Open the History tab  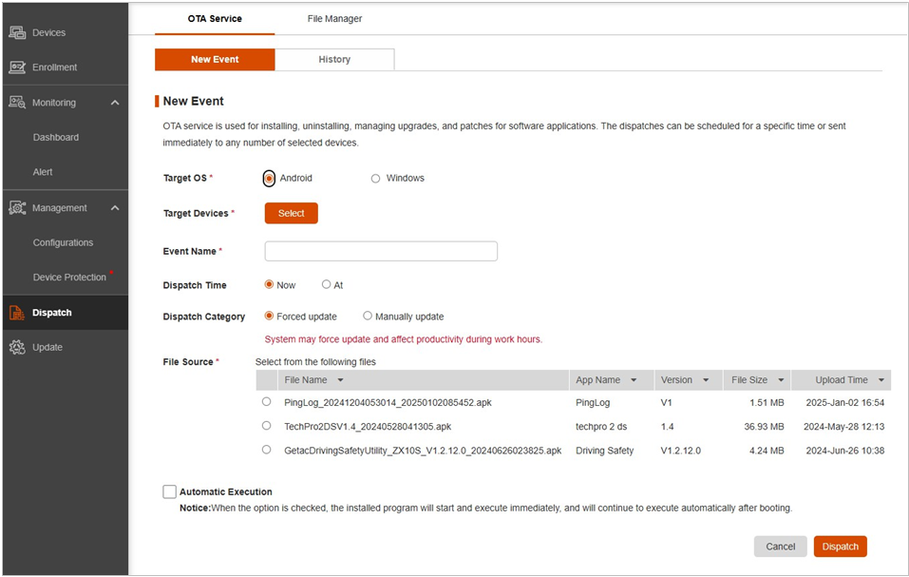point(334,60)
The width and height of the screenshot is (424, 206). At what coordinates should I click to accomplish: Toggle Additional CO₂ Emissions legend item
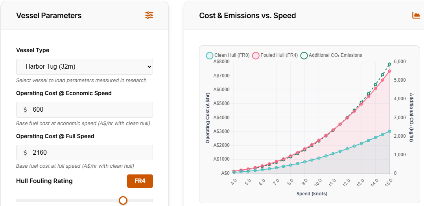pos(331,55)
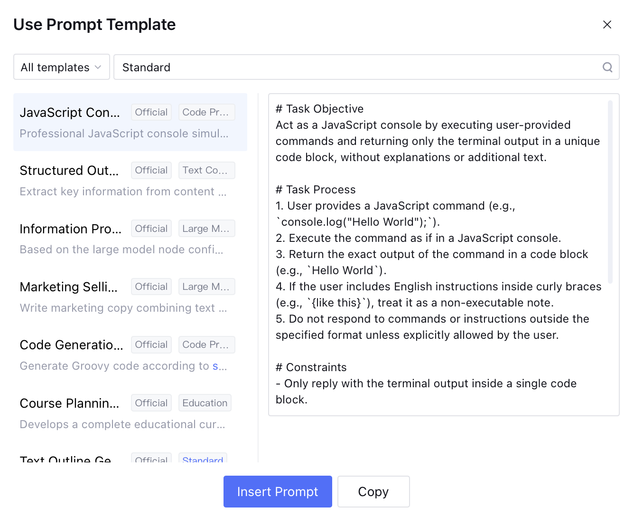Click the Copy button
This screenshot has height=517, width=634.
point(373,491)
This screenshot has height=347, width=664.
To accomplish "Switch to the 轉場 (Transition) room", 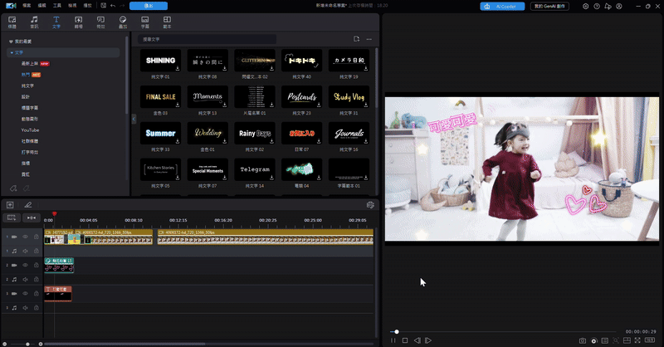I will 79,20.
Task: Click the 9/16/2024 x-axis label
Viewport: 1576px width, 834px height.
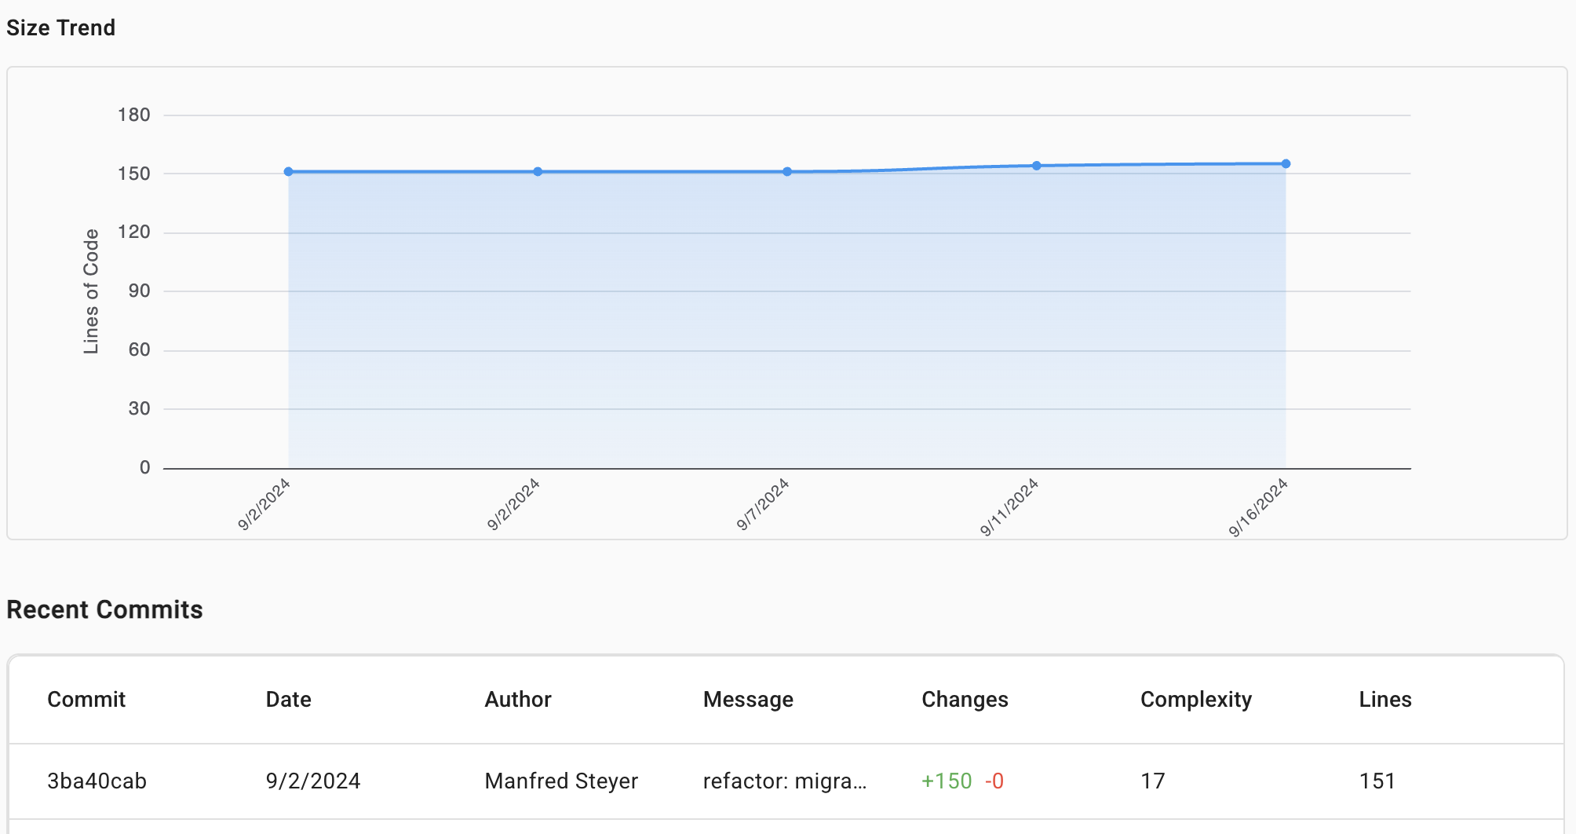Action: [1258, 507]
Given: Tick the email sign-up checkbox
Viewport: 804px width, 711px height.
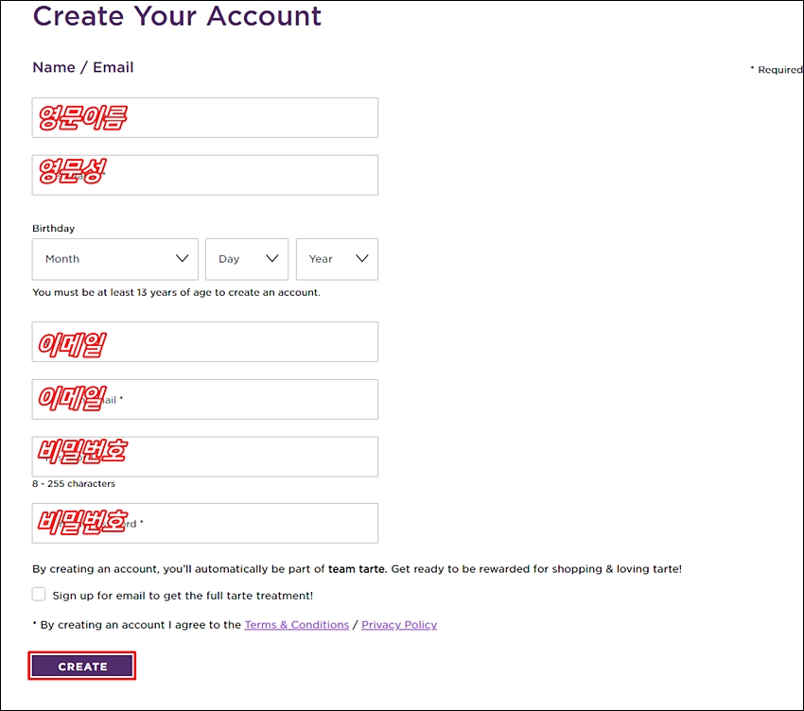Looking at the screenshot, I should click(39, 594).
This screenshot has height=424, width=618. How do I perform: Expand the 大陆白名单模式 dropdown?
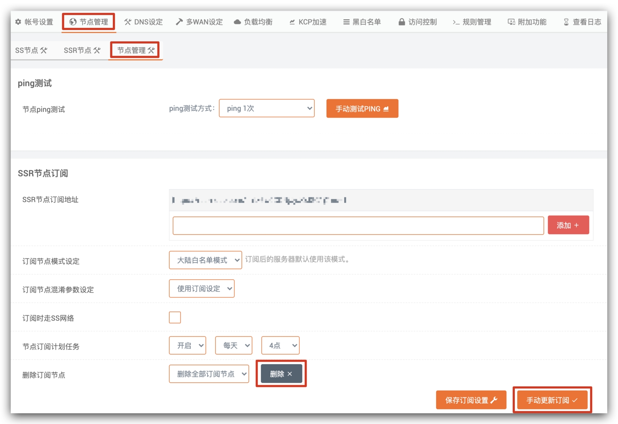tap(205, 260)
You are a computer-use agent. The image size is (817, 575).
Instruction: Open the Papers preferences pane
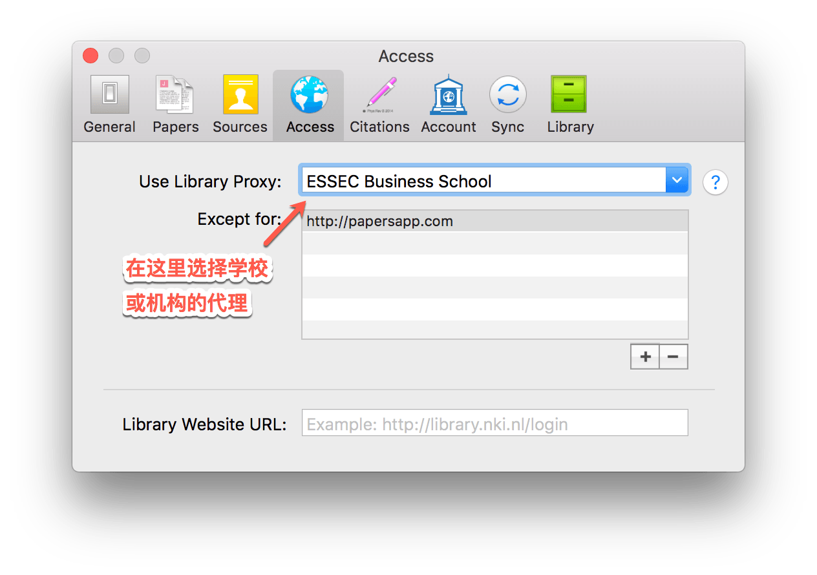175,105
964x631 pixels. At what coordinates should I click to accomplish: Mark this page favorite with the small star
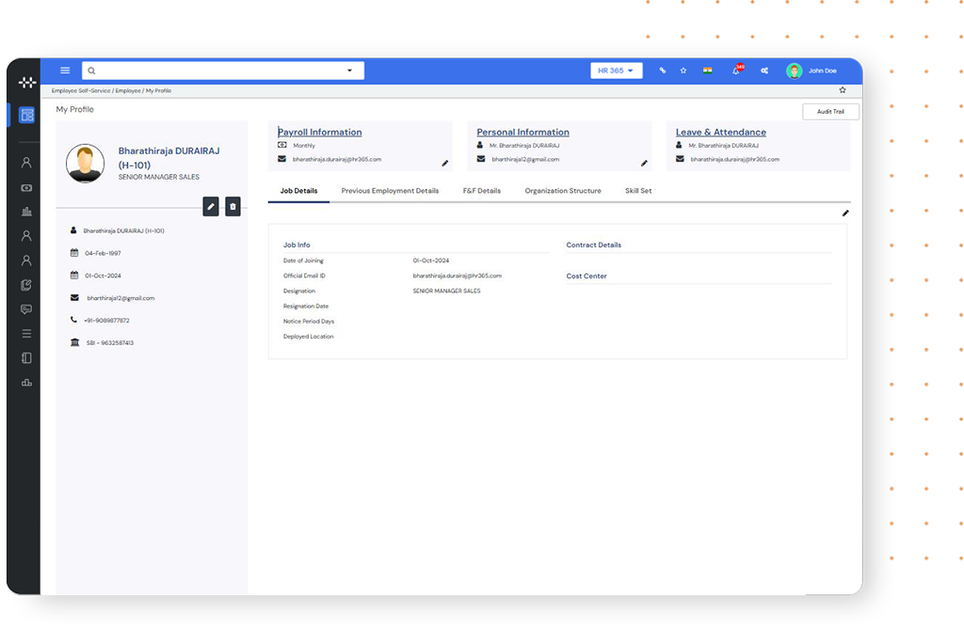pyautogui.click(x=843, y=90)
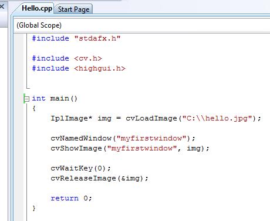Click the cvShowImage function call
The width and height of the screenshot is (270, 221).
point(76,148)
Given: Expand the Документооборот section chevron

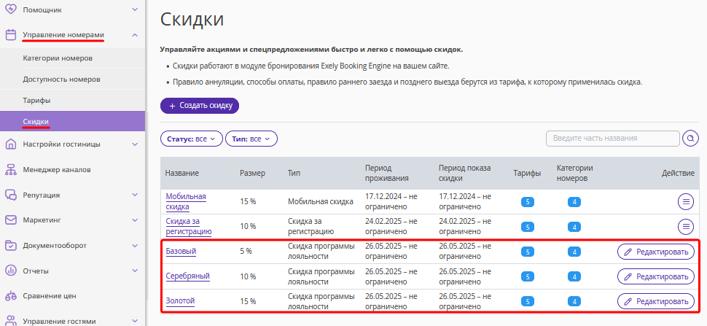Looking at the screenshot, I should 134,246.
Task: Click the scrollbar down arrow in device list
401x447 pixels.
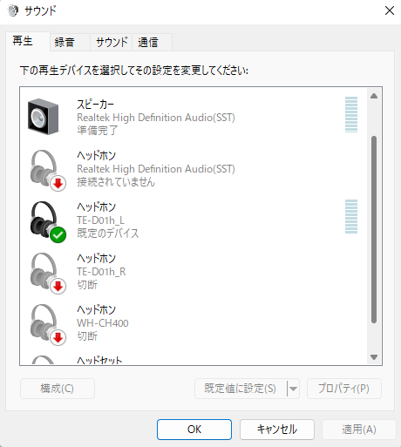Action: [x=374, y=357]
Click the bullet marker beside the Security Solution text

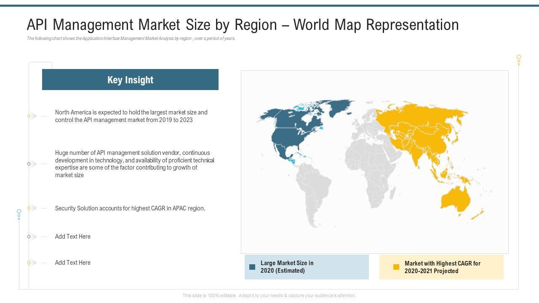(x=29, y=208)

# # #

● **EXERCISE**:
Show, from the material above, each line that includes the string "Task".

● **ANSWER BOX**:
Task: Click the 9/16/2024 x-axis label
Task: Click the scrollbar down arrow in device list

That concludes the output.